1 Timothy 3; Isaiah 36-37; Psalm 119:97-120
We are a sports mad society. Whether it be football, basketball, hockey, or – oh yeah – baseball, our eyes are glued to the TV sets to watch the latest effort of our favorite team. Well, mostly. There are TV channels devoted to sports. There are websites and magazines all set up so that we can follow our sports heroes, or goats, and discuss their exploits endlessly. In every sport, it seems, we discuss the nuances and strengths of every position – well, except in football. Those offensive linemen sure don’t seem to get much support in the statistics. About the only statistic you can measure those linemen in is in their penalties. And we moan and groan about those penalties. We note how often linemen kill drives, but we often forget that without good line play, there would be no drives at all.

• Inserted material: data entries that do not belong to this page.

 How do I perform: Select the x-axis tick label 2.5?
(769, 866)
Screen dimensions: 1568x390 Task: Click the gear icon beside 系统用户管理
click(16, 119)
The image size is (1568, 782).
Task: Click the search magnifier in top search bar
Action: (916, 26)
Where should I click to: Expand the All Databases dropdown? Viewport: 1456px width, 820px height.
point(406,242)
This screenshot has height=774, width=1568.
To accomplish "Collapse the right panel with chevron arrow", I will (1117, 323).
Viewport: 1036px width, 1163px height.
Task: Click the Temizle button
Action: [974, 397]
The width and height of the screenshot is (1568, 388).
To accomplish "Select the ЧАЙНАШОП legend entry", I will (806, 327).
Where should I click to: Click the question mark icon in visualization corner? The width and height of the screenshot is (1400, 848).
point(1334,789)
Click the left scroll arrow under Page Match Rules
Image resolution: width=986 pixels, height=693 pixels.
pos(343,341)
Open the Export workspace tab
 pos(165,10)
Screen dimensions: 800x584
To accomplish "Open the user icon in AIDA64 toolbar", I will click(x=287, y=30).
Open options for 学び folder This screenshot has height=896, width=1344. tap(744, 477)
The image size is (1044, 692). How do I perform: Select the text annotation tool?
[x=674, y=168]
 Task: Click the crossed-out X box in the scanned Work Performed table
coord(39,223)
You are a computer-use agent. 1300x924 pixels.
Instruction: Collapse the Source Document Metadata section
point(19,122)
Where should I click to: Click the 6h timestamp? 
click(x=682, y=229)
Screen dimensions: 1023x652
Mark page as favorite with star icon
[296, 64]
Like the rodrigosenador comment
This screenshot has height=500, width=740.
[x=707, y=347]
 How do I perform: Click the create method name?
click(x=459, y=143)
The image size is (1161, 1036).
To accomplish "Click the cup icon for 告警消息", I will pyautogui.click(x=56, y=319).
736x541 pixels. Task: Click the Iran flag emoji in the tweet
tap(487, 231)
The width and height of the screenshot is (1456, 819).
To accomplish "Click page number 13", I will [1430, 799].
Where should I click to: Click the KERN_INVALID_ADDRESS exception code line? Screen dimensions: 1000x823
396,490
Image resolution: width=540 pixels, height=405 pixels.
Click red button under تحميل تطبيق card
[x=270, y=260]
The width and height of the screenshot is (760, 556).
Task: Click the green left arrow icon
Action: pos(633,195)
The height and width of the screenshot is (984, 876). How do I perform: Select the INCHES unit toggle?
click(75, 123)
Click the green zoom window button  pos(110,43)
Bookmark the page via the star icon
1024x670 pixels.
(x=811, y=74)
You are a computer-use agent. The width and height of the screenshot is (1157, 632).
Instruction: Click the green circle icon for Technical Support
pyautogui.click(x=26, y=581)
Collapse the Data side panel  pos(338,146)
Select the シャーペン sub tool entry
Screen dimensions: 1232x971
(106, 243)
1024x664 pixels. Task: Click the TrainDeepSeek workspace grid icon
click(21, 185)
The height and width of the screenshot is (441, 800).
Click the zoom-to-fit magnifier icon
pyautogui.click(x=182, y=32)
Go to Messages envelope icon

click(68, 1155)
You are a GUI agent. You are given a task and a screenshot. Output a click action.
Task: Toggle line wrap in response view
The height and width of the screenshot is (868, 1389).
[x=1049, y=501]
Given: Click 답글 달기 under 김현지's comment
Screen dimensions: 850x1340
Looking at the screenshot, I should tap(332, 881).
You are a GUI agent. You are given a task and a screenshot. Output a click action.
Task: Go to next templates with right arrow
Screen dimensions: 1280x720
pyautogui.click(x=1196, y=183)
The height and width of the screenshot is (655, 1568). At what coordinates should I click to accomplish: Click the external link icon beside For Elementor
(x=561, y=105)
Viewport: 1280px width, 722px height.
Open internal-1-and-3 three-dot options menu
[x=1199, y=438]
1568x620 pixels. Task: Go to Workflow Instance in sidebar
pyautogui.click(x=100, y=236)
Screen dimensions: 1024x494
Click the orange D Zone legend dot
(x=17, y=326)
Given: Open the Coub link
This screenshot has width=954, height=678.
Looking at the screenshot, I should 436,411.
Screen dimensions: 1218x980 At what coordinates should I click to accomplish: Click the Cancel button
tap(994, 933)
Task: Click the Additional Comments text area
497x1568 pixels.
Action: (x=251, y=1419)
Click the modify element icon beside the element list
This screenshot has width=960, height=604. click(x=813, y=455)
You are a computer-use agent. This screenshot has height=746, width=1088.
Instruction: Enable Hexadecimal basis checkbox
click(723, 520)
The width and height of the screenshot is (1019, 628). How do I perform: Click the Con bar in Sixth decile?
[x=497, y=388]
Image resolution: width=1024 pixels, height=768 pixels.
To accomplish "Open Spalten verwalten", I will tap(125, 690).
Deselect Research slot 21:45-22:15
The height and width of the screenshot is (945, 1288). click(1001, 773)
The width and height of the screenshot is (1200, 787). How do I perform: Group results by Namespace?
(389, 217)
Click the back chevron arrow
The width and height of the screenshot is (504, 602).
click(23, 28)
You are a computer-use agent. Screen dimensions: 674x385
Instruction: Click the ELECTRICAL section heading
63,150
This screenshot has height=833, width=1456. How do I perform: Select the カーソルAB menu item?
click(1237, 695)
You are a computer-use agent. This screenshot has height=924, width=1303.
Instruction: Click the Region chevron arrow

I truly believe that if ours were a just world, someone would find a way to recognize offensive linemen for their expertise. We would have solid evidence to know if a lineman is great, or just good. These are the people who do the hardest work and make the offensive machine work, and all we know them for are their mistakes. When it comes to serving God, we hear about the pastors and they music people. Associate pastors, maybe not so much. Youth ministers – we roll our eyes. But if any church is going to grow; if any church is going to make an impact, it happens when the people in the pew do the work of evangelism; when the lay leaders are doing the work of Christ in the church. Paul was talking about deacons when he said the following, but it applies to all Christians. “Those who have served well gain an excellent standing and great assurance in their faith in Christ Jesus.” (1 Timothy 3:13 NIV)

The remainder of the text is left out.